作業指示 A - 子どもの不安レベルについての本文では、「不安レベル① 軽い不安」のとき、ママはまずどう対応するとされていますか。
作業指示 B - 子どもの不安レベルについての本文を、最後の文のあとから続けて書いてください。

──────── 本文

ポイントは、子どもの「不安レベル」を観察し見極めること。
 
 
 観察ポイントと対応をレベル別に見ていきましょう。
 
 

♦不安レベル① 軽い不安

 
✔「行きたくない」と言う
✔準備は進められている
✔朝ご飯を食べられる
✔好きな内容の会話ができる
 
ママの対応→「そっか、行きたくないんだね」と軽く受け止める。
 
 
その後は、「今日の給食何かな?」「帰ってきたら〇〇しようね」など、別の話題に切り替える。
 
 
ポイント… 不安を無視するのではなく、不安に注目し続けない。
 
 

♦不安レベル② 不安で行動が止まり始めている

 
✔準備ができない
✔何度も同じことを聞いたり確認する
✔ママから離れない
✔表情が暗い
 
ママの対応→選択肢を提示したり、スモールステップを提案する。

────────────────
──────── 記録データ

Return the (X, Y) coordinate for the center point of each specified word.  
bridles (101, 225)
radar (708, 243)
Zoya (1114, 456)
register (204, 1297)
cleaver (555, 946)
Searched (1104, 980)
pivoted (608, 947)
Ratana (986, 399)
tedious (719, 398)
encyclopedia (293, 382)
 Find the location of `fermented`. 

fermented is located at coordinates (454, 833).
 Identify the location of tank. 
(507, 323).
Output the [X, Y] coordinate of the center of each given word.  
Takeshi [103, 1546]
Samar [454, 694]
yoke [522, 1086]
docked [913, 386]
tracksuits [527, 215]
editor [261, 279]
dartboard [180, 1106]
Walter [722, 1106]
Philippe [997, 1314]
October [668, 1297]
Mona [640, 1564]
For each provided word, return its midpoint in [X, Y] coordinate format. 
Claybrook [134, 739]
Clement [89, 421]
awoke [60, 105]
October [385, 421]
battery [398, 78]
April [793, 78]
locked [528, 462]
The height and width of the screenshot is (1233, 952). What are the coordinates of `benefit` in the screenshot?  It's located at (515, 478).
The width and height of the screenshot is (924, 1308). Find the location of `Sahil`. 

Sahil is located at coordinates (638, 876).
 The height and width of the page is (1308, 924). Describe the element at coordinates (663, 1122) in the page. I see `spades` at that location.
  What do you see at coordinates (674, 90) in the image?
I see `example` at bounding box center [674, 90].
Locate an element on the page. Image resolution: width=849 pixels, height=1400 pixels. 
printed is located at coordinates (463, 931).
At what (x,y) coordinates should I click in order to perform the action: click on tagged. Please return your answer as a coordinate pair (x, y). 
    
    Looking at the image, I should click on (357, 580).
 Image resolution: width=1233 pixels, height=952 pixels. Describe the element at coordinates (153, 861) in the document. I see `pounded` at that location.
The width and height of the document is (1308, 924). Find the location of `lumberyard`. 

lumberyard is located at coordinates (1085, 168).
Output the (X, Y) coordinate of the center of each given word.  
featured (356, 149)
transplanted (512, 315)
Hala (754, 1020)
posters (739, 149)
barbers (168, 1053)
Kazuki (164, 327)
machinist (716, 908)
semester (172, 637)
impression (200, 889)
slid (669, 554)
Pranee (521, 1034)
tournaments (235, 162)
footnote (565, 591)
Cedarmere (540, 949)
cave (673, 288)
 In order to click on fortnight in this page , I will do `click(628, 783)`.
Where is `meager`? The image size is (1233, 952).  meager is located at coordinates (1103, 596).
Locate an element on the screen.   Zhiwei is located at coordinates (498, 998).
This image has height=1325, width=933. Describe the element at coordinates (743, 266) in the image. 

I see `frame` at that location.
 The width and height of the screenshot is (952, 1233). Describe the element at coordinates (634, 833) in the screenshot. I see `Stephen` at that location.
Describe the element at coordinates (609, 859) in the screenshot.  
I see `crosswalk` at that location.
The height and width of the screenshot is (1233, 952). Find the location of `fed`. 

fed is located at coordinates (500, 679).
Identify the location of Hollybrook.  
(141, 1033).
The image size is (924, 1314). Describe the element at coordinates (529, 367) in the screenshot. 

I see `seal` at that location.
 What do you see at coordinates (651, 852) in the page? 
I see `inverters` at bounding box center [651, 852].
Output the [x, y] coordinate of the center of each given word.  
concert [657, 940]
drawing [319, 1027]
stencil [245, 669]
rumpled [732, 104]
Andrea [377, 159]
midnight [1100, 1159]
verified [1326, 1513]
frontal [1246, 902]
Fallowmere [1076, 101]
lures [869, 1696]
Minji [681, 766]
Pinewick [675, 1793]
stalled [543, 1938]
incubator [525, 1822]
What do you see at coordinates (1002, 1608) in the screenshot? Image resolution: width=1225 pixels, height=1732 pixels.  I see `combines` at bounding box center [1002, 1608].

────────────────

出力 A - 「そっか、行きたくないんだね」と軽く受け止めます。

出力 B -
例えば

  • ママと一緒に学校まで行く
  • 〇時間目から行く
  • 教室まで行かず保健室に行く
 
ポイント…子どもが自分で選べる状態を作る
 
 

♦不安レベル③心と体の余裕がかなり少ない

 
✔表情が明らかに暗い
✔会話が難しい
✔強く泣いたり癇癪を起こしたりする
✔登校の話をすると荒れる
 
 
この状態では、「どうしたら行ける?」を考えること自体が負担になることがあります。
 
ママの対応→まずは、「今日は今すぐ決めなくても大丈夫だよ」と安心を作る。
 
 
そして落ち着いてから、「今の状態でできそうなことはあるかな?」と考えていく。
 
 
ここで重要なのは、不安レベルが高い子に、軽い不安の子と同じ対応をしないことです。
 
 
こうしたサインを冷静に観察すると「今日は休ませた方がいいのか」「背中を押せば行けるのか」が見えてきます。
 
 
ポイント
 
 
 

4.「行きたくない…」に注目しすぎると不安が大きくなる?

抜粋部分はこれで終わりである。